═════ DATA PROVIDED

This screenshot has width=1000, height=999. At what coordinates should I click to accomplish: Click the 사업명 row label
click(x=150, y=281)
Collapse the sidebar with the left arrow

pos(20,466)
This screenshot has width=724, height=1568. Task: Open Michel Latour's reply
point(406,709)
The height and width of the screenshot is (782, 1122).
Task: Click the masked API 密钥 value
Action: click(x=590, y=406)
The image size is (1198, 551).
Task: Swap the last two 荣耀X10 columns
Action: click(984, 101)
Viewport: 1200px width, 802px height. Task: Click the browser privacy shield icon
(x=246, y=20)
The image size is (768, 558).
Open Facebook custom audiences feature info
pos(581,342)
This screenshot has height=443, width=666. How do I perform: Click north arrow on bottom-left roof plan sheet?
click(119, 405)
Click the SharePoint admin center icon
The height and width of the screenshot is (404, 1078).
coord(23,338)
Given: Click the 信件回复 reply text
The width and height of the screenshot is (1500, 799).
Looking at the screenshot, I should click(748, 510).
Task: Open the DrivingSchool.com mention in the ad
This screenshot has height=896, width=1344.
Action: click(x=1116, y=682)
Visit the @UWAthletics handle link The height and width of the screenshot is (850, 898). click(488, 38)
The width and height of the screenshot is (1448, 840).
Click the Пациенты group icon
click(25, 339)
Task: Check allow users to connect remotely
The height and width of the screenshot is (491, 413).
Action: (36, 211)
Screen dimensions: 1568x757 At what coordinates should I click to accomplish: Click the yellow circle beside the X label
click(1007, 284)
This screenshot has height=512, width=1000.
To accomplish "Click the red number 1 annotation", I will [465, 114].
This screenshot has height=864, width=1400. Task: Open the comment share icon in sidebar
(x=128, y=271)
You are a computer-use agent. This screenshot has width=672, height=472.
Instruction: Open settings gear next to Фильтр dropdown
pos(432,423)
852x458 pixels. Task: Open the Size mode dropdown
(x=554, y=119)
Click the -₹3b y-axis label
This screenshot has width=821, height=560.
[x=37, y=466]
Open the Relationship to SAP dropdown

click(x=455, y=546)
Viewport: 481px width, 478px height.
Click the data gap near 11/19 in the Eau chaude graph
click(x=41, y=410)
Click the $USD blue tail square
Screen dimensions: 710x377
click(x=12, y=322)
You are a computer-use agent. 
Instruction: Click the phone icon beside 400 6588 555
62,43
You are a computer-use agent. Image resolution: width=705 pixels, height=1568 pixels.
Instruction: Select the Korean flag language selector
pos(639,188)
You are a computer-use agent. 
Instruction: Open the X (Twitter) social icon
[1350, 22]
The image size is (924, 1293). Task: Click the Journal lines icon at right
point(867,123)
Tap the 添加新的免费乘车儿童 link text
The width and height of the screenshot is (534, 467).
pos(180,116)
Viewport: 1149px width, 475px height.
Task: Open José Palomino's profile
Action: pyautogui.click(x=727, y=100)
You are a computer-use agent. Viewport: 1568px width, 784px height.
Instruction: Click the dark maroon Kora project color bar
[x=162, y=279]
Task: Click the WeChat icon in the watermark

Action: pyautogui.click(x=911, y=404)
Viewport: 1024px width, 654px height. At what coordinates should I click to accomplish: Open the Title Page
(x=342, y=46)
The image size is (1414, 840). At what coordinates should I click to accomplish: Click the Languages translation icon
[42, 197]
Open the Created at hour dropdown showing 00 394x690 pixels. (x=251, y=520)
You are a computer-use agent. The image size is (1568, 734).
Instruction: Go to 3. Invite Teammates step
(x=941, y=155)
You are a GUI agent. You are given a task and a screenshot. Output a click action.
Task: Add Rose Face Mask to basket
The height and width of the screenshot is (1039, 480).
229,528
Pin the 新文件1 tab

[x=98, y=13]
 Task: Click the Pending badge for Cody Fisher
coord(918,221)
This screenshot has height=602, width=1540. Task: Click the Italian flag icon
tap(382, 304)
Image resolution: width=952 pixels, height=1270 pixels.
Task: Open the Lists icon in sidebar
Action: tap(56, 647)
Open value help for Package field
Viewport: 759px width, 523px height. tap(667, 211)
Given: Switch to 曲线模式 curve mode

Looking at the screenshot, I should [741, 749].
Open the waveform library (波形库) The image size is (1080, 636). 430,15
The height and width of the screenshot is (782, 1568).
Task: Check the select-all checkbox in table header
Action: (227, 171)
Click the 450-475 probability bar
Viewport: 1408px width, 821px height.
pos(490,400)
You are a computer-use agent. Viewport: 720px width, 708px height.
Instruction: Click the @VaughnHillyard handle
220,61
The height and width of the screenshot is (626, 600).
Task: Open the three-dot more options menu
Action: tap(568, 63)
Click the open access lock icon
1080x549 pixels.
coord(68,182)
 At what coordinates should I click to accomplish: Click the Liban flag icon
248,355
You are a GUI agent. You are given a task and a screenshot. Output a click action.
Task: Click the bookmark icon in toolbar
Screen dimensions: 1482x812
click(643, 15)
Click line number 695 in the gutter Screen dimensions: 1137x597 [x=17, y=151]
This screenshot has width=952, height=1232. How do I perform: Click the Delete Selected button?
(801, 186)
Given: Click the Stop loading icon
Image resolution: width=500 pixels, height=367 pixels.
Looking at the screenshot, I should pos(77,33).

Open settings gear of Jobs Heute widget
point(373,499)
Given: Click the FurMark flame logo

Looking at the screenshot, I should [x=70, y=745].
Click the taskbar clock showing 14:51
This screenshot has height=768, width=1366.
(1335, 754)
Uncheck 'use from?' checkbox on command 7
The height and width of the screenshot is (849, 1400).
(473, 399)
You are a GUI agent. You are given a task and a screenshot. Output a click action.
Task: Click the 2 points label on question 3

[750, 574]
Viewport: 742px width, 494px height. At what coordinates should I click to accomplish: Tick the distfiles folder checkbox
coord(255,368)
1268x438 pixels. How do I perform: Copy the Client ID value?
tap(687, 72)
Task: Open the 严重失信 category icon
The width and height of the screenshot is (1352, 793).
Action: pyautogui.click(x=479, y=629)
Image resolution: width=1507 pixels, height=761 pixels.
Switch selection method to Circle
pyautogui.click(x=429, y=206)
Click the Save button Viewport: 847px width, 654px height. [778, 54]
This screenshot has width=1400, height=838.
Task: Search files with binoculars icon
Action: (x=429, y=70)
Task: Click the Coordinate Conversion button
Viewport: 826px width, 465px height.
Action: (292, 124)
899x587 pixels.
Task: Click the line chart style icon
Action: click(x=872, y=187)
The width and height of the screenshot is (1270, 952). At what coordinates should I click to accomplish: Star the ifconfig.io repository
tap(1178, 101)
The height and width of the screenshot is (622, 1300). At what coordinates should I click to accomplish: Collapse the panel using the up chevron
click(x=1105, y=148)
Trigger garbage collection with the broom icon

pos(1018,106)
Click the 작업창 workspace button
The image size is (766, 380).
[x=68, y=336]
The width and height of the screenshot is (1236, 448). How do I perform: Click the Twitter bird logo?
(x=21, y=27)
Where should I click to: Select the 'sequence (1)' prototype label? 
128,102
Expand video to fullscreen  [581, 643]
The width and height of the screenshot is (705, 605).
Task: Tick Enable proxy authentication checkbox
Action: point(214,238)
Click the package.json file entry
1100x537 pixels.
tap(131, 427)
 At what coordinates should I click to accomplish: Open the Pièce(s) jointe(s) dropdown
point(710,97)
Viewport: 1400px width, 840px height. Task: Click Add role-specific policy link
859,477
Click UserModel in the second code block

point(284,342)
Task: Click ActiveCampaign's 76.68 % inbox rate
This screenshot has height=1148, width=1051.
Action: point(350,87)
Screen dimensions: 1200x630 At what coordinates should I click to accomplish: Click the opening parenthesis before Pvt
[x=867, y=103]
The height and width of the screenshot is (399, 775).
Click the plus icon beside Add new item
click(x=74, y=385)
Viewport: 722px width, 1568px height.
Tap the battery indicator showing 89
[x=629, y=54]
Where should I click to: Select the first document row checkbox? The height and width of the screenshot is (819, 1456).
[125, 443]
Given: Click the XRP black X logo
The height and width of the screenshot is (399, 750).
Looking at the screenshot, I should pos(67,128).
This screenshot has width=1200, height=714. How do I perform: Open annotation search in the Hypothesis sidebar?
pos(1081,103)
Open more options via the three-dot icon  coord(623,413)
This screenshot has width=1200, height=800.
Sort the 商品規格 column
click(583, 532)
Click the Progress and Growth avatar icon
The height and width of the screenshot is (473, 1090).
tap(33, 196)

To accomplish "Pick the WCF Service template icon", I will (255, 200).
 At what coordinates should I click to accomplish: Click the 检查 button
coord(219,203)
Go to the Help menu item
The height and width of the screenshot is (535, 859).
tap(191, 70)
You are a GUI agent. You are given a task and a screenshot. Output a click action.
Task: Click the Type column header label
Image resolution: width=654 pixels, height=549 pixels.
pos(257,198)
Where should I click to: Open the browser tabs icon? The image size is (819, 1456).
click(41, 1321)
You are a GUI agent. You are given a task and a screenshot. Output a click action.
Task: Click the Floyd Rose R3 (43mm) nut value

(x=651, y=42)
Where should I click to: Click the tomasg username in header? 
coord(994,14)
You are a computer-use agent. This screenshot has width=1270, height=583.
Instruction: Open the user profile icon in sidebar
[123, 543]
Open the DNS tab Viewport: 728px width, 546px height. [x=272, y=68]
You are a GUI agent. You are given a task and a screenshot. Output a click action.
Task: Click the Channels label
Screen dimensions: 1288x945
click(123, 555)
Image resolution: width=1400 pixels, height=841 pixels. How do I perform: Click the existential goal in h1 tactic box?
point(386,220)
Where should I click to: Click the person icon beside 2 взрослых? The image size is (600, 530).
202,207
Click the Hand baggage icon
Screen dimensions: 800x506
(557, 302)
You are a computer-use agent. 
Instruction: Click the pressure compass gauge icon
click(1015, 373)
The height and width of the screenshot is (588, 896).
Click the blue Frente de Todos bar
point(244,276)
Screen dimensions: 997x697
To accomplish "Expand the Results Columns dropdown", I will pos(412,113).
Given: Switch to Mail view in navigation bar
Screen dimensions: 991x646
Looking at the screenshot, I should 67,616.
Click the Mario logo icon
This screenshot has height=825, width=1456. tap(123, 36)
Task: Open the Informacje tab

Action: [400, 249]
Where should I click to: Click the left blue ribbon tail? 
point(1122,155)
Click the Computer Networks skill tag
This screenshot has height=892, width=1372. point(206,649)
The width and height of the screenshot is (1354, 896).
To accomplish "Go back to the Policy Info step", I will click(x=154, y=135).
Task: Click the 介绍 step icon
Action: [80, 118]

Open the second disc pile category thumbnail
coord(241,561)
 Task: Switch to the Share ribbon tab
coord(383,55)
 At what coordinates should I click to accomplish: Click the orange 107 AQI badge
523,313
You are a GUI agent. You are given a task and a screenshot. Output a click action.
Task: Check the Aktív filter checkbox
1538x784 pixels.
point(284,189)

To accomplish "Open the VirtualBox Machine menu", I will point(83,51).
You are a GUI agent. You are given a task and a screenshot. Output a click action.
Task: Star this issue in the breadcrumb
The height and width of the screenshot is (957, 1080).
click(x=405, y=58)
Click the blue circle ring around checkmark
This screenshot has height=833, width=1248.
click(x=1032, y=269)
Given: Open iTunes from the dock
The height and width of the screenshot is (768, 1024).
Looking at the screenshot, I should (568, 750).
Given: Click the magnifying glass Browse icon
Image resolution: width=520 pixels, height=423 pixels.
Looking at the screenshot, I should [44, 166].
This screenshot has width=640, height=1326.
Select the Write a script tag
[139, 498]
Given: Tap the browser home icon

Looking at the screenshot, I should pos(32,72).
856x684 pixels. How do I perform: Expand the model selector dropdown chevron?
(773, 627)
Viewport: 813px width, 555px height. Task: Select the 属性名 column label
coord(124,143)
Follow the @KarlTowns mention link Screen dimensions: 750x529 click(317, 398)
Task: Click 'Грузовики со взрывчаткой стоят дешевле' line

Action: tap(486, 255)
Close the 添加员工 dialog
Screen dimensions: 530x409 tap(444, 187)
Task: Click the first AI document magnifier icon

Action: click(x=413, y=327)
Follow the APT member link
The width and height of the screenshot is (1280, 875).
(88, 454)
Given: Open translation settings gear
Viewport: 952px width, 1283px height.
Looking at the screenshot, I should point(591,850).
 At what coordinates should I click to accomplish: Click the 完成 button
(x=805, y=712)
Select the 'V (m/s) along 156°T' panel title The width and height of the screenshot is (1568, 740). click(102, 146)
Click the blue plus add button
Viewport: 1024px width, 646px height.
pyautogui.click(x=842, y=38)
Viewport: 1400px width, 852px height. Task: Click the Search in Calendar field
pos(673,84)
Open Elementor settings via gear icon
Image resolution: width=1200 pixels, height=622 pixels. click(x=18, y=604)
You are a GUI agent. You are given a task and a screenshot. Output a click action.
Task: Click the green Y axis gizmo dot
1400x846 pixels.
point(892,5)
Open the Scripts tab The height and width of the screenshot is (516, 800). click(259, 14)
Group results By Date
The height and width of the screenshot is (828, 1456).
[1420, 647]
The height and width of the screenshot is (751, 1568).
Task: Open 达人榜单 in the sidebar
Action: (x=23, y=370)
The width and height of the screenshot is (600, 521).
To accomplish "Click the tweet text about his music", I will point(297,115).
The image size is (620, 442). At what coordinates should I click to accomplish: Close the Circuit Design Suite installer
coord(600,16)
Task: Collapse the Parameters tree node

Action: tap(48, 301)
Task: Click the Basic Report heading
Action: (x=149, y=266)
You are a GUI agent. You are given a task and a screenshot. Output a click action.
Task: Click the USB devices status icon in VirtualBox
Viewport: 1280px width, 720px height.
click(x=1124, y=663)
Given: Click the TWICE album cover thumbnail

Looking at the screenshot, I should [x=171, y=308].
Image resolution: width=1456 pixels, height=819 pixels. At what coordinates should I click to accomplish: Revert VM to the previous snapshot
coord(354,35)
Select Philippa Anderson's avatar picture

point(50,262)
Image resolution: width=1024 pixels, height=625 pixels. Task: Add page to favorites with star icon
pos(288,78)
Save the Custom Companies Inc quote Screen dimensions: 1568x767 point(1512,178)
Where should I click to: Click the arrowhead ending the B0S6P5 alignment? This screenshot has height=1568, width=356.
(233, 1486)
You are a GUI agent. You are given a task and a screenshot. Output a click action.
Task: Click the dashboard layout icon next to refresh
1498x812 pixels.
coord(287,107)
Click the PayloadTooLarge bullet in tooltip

══════════

§ **REQUIRED ACTION**:
Within the listing above, locate the line containing "Image resolution: width=500" and the line containing "Task: Click the Coordinate Conversion button". Reproduce those two lines and all lines between them exactly, with nothing added.

§ **ANSWER BOX**:
Image resolution: width=500 pixels, height=367 pixels.
Looking at the screenshot, I should pos(77,33).

Open settings gear of Jobs Heute widget
point(373,499)
Given: Click the FurMark flame logo

Looking at the screenshot, I should [x=70, y=745].
Click the taskbar clock showing 14:51
This screenshot has height=768, width=1366.
(1335, 754)
Uncheck 'use from?' checkbox on command 7
The height and width of the screenshot is (849, 1400).
(473, 399)
You are a GUI agent. You are given a task and a screenshot. Output a click action.
Task: Click the 2 points label on question 3

[750, 574]
Viewport: 742px width, 494px height. At what coordinates should I click to accomplish: Tick the distfiles folder checkbox
coord(255,368)
1268x438 pixels. How do I perform: Copy the Client ID value?
tap(687, 72)
Task: Open the 严重失信 category icon
The width and height of the screenshot is (1352, 793).
Action: pyautogui.click(x=479, y=629)
Image resolution: width=1507 pixels, height=761 pixels.
Switch selection method to Circle
pyautogui.click(x=429, y=206)
Click the Save button Viewport: 847px width, 654px height. [778, 54]
This screenshot has width=1400, height=838.
Task: Search files with binoculars icon
Action: (x=429, y=70)
Task: Click the Coordinate Conversion button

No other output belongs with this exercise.